Data analysis by NDTV's Prannoy Roy shows that the Mayawati-Akhilesh Yadav combo alone could bring down the NDA score in the state from 73 to 37, even if Prime Minister Narendra Modi's popularity is at the level of the 2014 national election.
The addition of Congress to the mix could have deducted another 14 seats from the NDA tally, reducing it to 23 seats, data shows.
The situation remains similar even if data from the 2017 assembly election in the state is crunched:
The current situation in the state, where the Congress has been kept out of the Mayawati-Akhilesh Yadav alliance, could add as many as 14 more seats to the BJP numbers, data shows.
Both Mayawati and Akhilesh Yadav are resolutely against allowing the Congress to be part of the alliance in the state, which means possible triangular contests in most of the 80 seats, and a split in the anti-BJP vote.
Yesterday, Mayawati again gave the Congress the brush-off, responding to its move to leave seven seats for the Samajwadi-BSP Gathbandhan. "The Congress should not create confusion by forcibly trying to leave seven seats for the gathbandhan," Mayawati tweeted.
Her alliance partner Akhilesh Yadav told NDTV that as a big party, the Congress "must try to help the other political parties".
"For instance, they must try to help Mamata Banerjee in West Bengal. In Delhi, Arvind Kejriwal can fight and they must support them. In Uttar Pradesh, we have an alliance ready, they must support us," he told NDTV.

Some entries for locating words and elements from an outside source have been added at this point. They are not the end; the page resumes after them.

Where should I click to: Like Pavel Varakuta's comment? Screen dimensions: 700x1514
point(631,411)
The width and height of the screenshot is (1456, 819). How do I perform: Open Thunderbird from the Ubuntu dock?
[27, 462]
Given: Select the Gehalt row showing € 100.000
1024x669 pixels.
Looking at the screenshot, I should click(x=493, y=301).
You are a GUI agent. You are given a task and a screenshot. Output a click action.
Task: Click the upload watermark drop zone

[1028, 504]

A section of local leaders of the Congress admit that being a part of the alliance would have taken them closer to the ultimate goal of defeating the BJP. Others remain sanguine. Senior Congress leader Pramod Tiwari said it would have only meant a difference in the margin of victory.
"I have complete confidence that the tally of the Congress and the alliance, taken together, would be 50 to 60 seats. Had we fought together, our tally would have been 90-plus seats and the BJP figures would have shrunk to single digit," he told NDTV.